> [Problem statement]: Set down, without alteration, the lines of the listing below from the line containing "The image size is (1393, 868)." through the end of the listing, omitting the pictures.
━━━━━ Extracted records
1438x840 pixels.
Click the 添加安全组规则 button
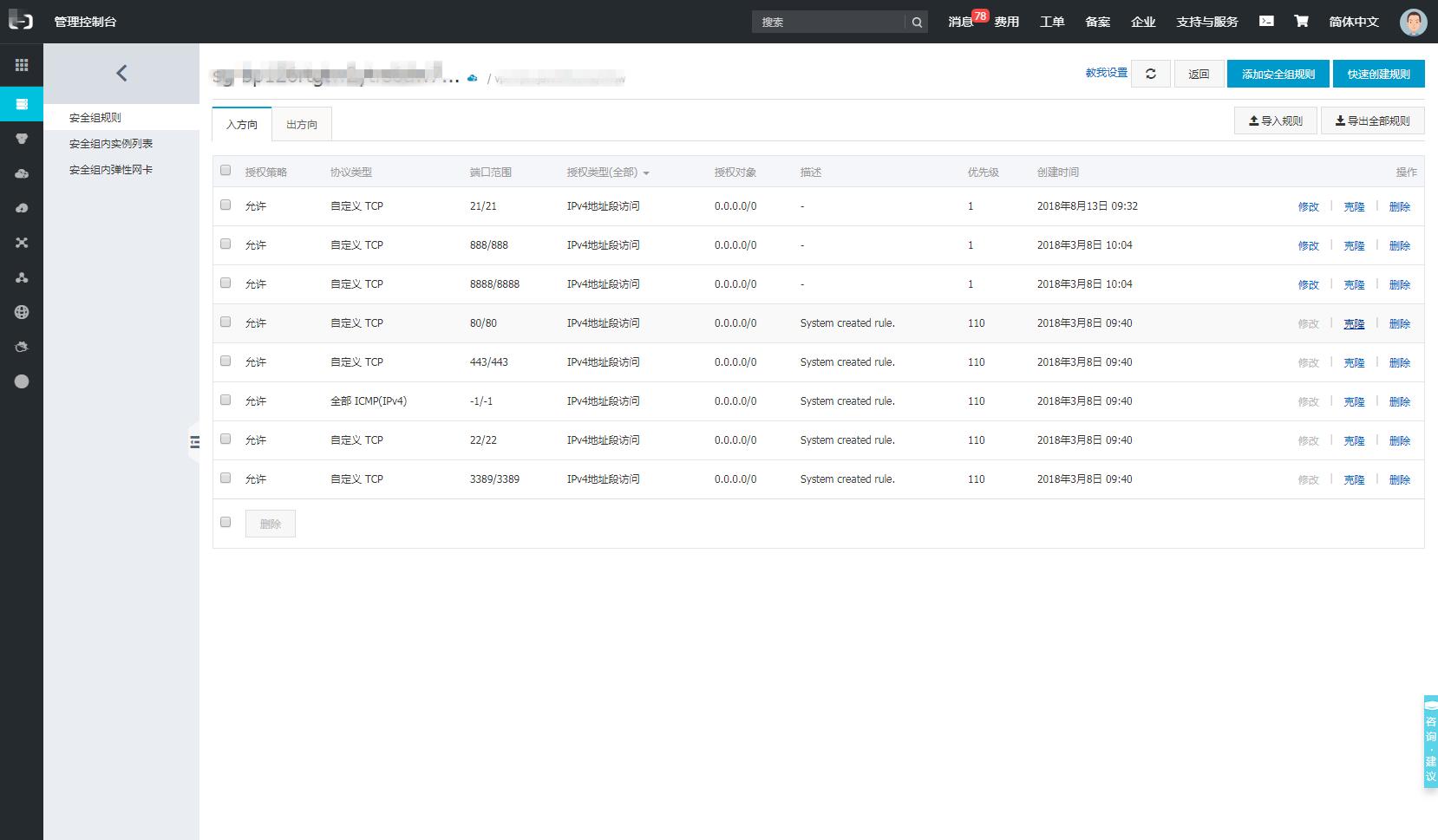point(1278,74)
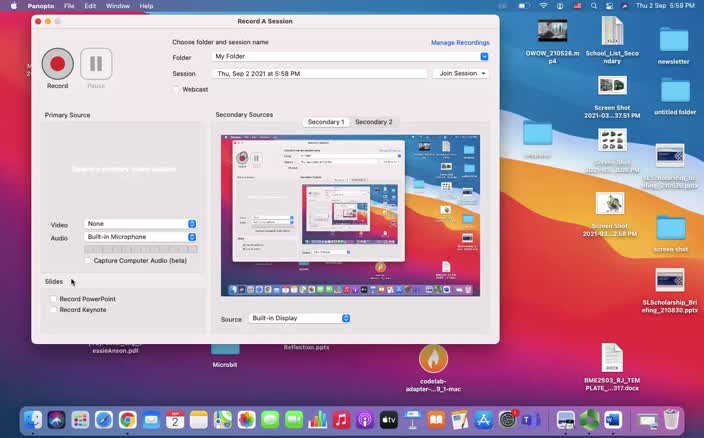The image size is (704, 438).
Task: Check the Record PowerPoint option
Action: [54, 299]
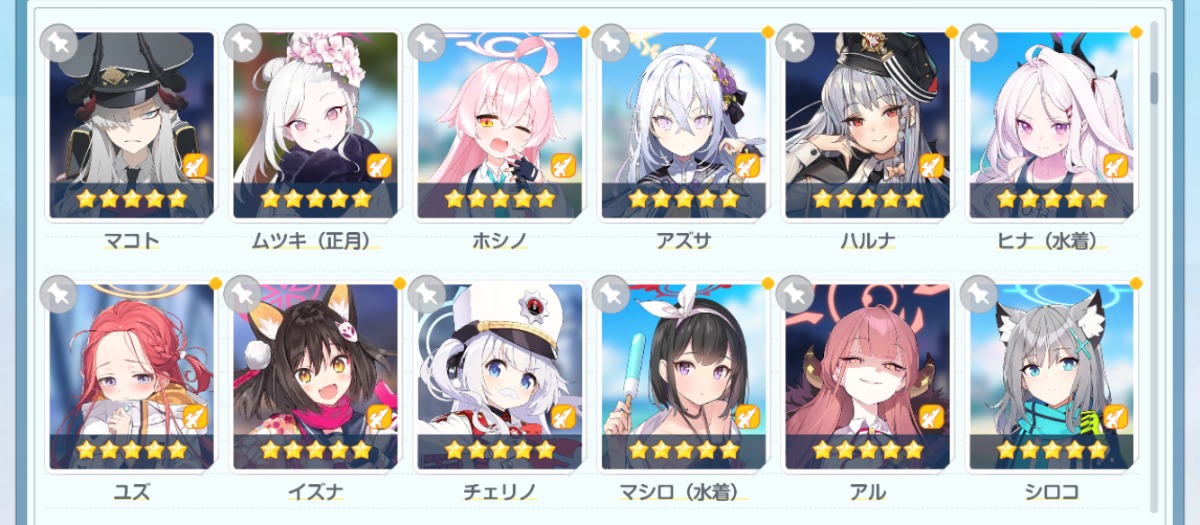Toggle the pin icon on マコト card
Viewport: 1200px width, 525px height.
59,43
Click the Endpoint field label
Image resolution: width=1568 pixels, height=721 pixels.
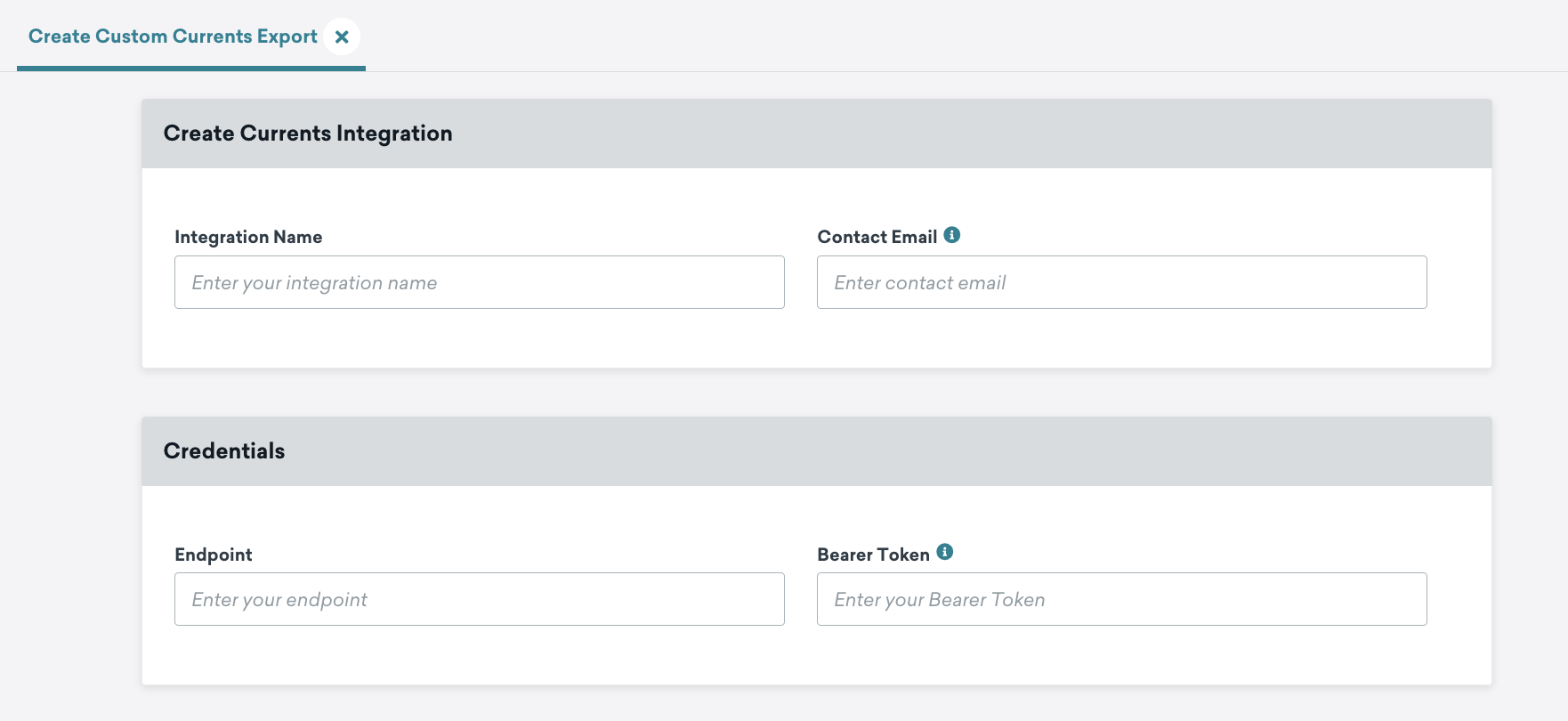(x=214, y=555)
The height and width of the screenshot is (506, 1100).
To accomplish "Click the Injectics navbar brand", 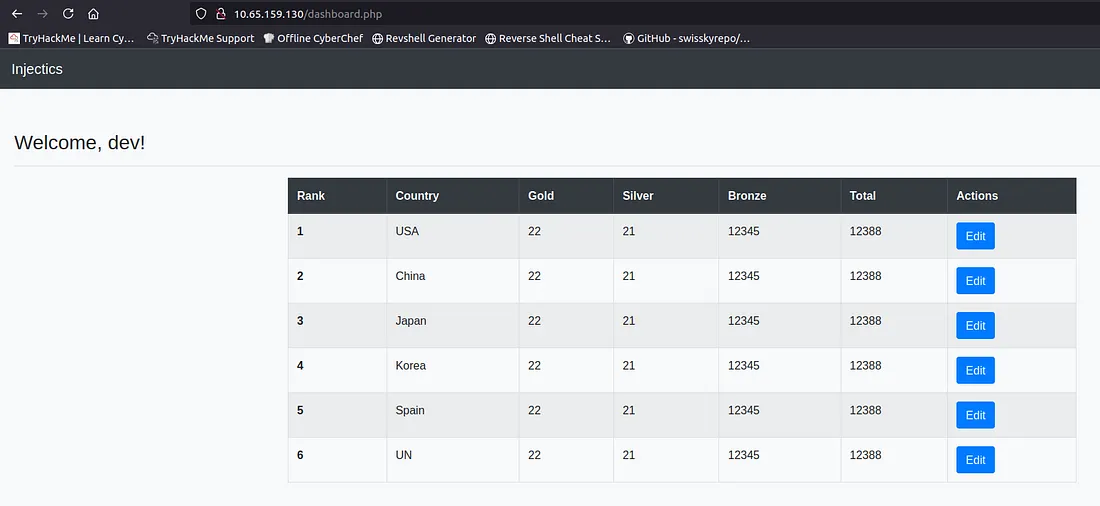I will (37, 69).
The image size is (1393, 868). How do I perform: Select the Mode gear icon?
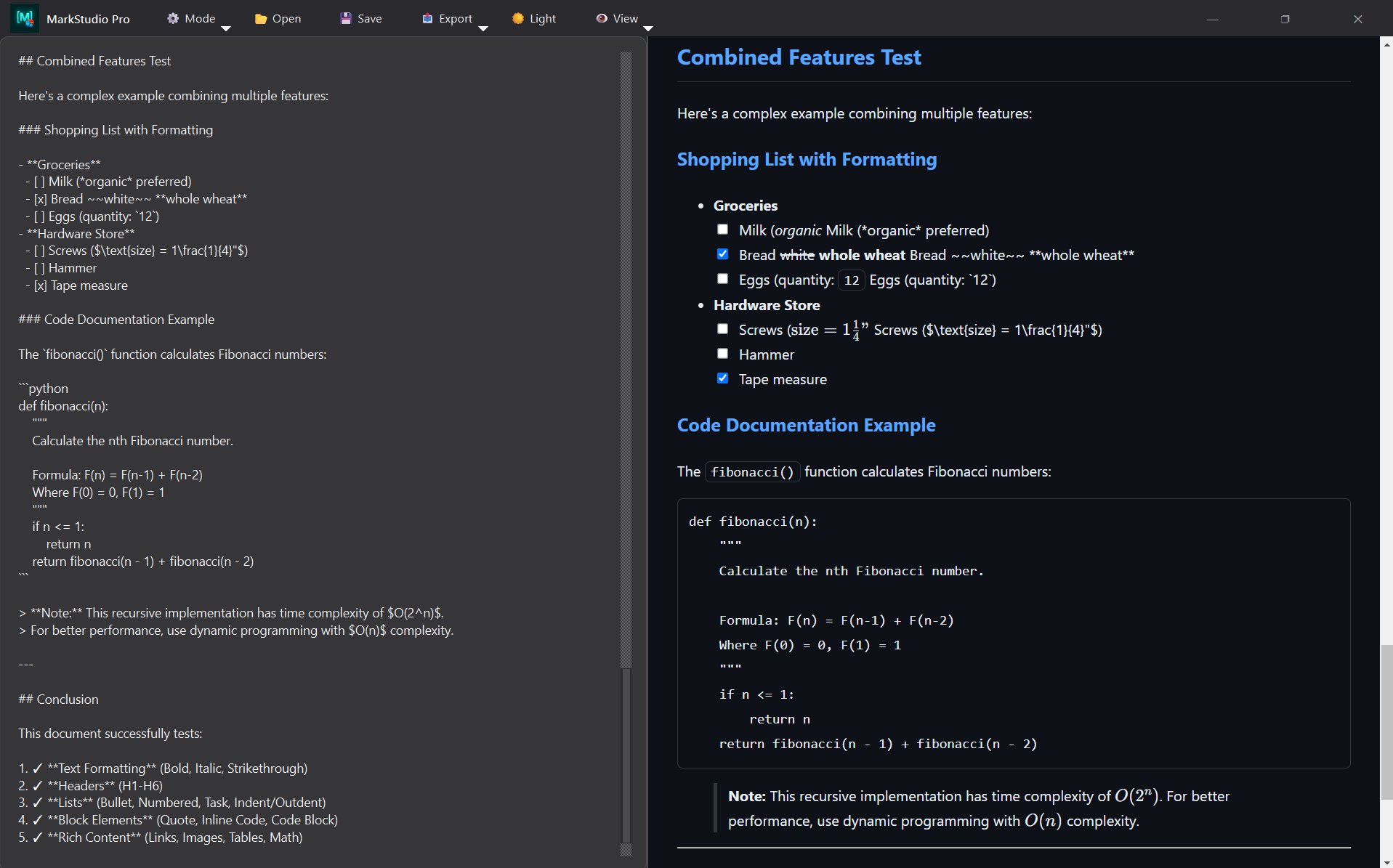pos(173,18)
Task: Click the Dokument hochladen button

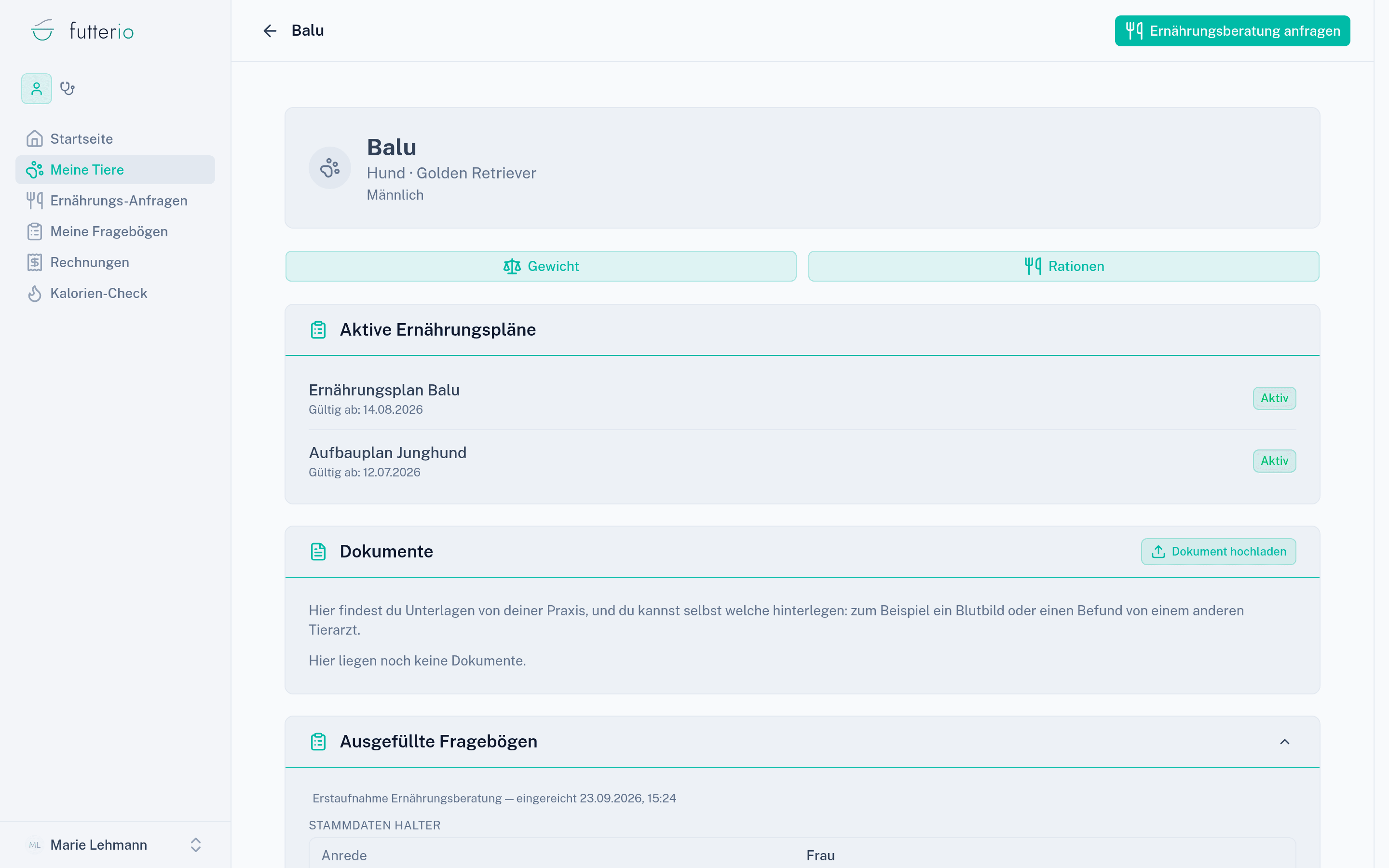Action: click(x=1219, y=551)
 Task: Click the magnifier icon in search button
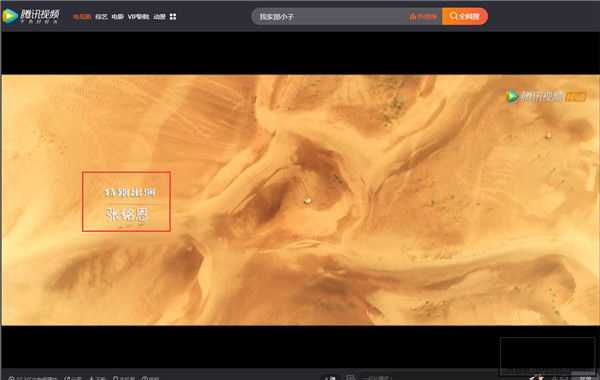click(x=453, y=16)
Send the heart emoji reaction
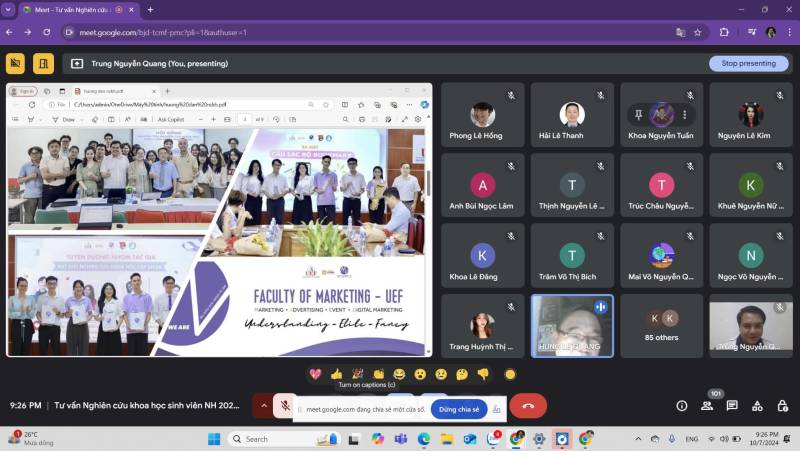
━━━━━━━━━━
> [Problem solution]:
The image size is (1393, 868). How do I perform: Select the Mode gear icon?
pos(173,18)
Task: Click the Dokument hochladen button

Action: click(x=1219, y=551)
 Task: Click the magnifier icon in search button
click(x=453, y=16)
Send the heart emoji reaction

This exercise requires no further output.